**Work request:**
Within the entries below, find the lines that hold "computer" and report only how many there are.

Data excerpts
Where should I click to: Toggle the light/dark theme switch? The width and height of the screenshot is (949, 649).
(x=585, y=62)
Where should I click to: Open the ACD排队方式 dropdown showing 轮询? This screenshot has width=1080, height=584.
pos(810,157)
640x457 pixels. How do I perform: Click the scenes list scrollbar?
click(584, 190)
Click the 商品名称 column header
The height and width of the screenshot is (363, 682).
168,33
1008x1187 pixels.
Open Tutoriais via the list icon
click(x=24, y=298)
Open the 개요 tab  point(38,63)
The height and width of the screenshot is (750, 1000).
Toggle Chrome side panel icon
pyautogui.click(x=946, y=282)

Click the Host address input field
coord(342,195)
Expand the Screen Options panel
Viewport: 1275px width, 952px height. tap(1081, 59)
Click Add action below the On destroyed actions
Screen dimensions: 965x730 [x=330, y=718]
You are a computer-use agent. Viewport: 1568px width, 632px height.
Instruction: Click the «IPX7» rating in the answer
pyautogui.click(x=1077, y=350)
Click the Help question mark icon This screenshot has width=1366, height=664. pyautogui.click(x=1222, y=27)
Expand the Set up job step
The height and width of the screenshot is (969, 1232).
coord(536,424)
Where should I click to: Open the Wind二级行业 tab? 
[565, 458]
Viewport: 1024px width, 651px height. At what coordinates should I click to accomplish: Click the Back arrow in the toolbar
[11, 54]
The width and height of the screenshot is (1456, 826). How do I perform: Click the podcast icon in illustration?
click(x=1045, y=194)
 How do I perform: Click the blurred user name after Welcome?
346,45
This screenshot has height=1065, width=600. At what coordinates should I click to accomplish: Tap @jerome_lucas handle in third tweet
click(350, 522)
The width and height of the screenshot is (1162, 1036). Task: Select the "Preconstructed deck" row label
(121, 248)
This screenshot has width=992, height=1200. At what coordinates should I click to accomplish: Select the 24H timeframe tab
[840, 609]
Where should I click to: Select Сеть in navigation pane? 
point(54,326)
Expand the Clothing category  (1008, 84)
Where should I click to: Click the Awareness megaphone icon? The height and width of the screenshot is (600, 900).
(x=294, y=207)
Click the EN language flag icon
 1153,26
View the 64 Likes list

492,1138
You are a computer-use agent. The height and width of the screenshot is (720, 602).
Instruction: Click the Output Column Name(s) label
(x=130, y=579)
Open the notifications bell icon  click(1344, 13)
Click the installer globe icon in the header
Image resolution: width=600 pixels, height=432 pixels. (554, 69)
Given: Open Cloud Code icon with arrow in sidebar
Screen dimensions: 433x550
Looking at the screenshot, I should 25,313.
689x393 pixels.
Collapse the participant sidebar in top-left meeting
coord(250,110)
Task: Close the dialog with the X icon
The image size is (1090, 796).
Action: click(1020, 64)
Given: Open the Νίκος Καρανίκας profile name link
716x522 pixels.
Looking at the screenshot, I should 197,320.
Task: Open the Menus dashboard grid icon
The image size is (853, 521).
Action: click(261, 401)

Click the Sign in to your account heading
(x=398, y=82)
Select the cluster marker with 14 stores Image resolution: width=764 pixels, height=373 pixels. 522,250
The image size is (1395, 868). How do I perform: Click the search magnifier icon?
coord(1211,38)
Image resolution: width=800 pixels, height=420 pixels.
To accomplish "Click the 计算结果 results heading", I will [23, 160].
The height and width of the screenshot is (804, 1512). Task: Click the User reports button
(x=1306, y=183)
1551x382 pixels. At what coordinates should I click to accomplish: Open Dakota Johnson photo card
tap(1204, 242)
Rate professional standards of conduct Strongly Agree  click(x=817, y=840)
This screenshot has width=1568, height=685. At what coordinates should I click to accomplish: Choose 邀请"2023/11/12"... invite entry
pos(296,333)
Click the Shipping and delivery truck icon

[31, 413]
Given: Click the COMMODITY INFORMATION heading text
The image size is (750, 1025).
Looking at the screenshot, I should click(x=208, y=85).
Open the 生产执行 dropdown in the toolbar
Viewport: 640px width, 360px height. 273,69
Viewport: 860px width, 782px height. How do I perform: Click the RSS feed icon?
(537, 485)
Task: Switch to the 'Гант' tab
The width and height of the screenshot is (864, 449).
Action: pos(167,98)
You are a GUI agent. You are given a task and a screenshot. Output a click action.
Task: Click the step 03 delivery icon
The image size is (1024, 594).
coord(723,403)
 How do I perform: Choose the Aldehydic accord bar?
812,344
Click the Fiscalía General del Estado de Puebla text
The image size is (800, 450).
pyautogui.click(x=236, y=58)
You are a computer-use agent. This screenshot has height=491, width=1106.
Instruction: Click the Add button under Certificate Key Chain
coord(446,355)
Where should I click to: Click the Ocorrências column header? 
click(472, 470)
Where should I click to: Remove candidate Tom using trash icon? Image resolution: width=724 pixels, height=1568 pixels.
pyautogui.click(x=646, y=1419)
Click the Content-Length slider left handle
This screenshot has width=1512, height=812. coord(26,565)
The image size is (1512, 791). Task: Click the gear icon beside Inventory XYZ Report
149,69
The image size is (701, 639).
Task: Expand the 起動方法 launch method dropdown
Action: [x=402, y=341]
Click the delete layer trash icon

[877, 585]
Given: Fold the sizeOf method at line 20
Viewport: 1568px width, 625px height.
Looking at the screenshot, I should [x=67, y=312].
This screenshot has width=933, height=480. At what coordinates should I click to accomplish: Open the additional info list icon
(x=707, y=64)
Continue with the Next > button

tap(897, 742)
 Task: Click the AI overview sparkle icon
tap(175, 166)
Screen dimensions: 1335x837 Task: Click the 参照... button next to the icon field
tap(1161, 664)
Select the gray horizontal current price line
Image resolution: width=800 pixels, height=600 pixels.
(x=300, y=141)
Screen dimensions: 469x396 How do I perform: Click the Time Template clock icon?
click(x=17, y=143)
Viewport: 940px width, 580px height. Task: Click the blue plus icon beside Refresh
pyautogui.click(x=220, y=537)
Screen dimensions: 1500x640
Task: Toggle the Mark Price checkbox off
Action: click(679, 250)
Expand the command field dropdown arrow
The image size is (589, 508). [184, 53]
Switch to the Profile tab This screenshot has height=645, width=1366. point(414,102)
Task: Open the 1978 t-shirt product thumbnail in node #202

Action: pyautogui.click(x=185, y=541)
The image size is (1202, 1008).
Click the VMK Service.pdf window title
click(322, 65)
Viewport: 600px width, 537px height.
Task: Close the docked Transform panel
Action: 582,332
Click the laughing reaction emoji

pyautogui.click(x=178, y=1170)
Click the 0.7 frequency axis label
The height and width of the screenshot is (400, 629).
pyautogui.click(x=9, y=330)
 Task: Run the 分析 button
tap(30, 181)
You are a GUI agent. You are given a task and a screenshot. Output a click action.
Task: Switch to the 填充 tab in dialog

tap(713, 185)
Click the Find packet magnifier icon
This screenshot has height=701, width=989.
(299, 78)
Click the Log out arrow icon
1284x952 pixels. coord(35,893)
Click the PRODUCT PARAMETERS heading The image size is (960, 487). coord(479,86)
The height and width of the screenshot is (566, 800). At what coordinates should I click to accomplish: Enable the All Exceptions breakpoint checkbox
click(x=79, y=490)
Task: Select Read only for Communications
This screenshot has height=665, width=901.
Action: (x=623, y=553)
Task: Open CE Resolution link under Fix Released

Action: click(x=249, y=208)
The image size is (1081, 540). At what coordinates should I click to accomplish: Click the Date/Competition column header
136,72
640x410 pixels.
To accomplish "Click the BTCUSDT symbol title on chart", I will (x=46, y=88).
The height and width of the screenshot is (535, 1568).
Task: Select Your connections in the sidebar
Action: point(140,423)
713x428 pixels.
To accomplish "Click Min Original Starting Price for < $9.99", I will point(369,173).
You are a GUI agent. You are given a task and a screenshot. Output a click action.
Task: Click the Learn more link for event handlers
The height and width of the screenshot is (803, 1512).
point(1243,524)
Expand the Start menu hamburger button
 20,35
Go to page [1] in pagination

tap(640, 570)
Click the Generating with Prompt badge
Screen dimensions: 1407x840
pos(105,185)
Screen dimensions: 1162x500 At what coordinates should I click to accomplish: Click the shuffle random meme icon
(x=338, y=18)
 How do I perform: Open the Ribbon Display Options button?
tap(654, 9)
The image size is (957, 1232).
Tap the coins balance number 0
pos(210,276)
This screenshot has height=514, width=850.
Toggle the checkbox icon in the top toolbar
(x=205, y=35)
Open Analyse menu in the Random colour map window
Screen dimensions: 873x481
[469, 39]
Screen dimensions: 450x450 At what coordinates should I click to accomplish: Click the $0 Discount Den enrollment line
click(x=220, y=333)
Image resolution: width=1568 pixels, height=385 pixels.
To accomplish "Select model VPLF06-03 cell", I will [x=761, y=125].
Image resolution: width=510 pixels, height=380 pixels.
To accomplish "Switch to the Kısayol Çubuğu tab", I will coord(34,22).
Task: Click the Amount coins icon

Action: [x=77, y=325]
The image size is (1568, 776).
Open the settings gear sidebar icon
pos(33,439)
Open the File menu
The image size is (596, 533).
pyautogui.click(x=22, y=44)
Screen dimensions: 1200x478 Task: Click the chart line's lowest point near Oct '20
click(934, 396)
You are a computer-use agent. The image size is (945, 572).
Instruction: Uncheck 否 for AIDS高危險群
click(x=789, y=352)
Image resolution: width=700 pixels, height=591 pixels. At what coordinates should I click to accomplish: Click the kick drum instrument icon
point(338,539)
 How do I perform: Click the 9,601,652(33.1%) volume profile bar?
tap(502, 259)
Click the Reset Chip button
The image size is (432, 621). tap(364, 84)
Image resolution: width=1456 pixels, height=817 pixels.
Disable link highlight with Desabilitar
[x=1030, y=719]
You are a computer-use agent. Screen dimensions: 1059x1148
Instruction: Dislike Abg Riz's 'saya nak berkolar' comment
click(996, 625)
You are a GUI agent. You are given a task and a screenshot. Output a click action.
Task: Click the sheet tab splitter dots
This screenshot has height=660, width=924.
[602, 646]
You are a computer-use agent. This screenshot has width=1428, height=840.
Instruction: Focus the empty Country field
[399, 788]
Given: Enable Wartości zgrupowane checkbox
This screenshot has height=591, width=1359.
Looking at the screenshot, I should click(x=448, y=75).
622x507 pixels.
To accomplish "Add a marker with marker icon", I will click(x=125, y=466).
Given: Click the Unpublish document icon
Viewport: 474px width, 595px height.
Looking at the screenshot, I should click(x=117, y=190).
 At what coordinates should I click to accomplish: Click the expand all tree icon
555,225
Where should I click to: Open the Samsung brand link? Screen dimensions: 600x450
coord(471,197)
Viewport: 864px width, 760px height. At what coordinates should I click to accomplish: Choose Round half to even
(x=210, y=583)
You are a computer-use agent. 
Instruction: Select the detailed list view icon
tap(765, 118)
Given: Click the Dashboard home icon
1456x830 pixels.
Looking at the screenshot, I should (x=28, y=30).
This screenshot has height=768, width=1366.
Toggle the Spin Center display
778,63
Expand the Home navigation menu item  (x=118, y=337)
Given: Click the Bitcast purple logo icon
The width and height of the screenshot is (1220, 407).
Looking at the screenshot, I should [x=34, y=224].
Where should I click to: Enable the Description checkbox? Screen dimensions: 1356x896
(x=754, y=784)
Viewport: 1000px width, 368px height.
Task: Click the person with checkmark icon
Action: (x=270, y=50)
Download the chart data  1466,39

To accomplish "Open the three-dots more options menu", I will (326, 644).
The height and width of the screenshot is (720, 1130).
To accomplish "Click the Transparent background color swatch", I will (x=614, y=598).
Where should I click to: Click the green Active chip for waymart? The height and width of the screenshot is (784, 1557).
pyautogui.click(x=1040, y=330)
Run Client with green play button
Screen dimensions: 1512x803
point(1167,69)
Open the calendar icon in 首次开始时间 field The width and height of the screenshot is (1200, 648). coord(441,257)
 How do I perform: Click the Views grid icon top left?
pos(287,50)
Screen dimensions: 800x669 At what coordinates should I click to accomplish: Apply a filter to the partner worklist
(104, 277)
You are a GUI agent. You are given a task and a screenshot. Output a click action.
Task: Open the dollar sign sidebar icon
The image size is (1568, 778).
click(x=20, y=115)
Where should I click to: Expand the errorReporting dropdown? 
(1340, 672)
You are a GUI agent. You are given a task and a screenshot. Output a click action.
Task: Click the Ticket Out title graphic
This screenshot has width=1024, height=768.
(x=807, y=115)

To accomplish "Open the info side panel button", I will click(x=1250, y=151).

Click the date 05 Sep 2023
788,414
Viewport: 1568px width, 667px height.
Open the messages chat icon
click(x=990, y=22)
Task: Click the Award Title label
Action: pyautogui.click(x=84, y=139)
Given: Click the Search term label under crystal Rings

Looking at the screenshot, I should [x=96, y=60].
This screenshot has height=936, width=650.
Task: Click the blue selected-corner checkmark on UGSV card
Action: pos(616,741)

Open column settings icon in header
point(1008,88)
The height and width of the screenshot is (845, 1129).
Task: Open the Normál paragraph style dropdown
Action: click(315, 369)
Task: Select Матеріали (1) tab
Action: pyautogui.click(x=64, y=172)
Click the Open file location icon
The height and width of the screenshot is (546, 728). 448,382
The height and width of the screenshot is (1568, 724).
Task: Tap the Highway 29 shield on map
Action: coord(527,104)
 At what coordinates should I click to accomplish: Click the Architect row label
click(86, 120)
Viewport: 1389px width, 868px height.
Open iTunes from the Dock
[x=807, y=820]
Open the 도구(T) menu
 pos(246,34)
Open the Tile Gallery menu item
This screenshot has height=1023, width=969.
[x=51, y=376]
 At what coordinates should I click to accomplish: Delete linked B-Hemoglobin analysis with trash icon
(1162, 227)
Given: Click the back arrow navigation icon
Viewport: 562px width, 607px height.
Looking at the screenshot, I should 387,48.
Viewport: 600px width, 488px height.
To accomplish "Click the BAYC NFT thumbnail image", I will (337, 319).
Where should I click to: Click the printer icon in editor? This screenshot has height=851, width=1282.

**Response:**
7